If you’re like me, you’re always on the lookout for the next amazing opportunity. Be it a new horse, a new trainer, or a position as WFP’s working student (I dream about it). So, when that super expensive imported warmblood pops up on your Facebook feed for half the cost, you want it right? That is, until you remember your parent’s famous words- “We can only afford one horse.”
Here’s where the problem comes. We all love our first horse, even though he’s too old and sore to compete above training level. Try all you want to fight with your parents but the truth is, they don’t see horses like you do. In their minds, horses are money-vacuums (they also cause you to track mud through the house when you get in from the barn, clogging and eventually breaking the real vacuum).

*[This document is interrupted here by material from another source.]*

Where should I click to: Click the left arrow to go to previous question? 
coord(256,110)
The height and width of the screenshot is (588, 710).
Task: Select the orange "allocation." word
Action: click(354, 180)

You’re faced with a horrible and seemingly impossible decision- let go of your best friend for the other horse, or be happy staying at training? How could you ever give up this horse that has introduced you to the event world, even if he’s never won you a ribbon? Plus, you’re doing it all for a horse that is smarter and better than you. The famous words that Ralph Hill screamed at me when I didn’t change my lead fast enough have always stuck with me- “You’re SUPPOSED to be smarter than the horse.” It is hard to accept that an animal that has been-there-done-that 5,000 times with 5,000 kids is going to take over on cross country and it’s for your own safety. So do you really want to give up your dull, micromanaged horse for that? I personally don’t like being outsmarted by a horse, but it happens frequently. But then again, you have to think how awesome this will be for you to hopefully move up and grow as a rider.
So what do you do? Think about it. This old guy is really holding you back. If you actually have the potential that you think you do, wouldn’t it be better to let him go to a new little girl that will dress him in pink sparkles and peace signs? Plus, she will totally let you visit whenever you want. Then two little girls are happy. You get an amazing teacher (honestly, horses are better trainers than trainers), and she gets to spoil this old gelding with Stud Muffins and sugar cubes. In the end it will all work out because your new packer won’t let you pick a distance even if you see a good one- it’s for your own safety, so thank him.
Just don’t forget to grab mane- you never know when he’ll see that long distance.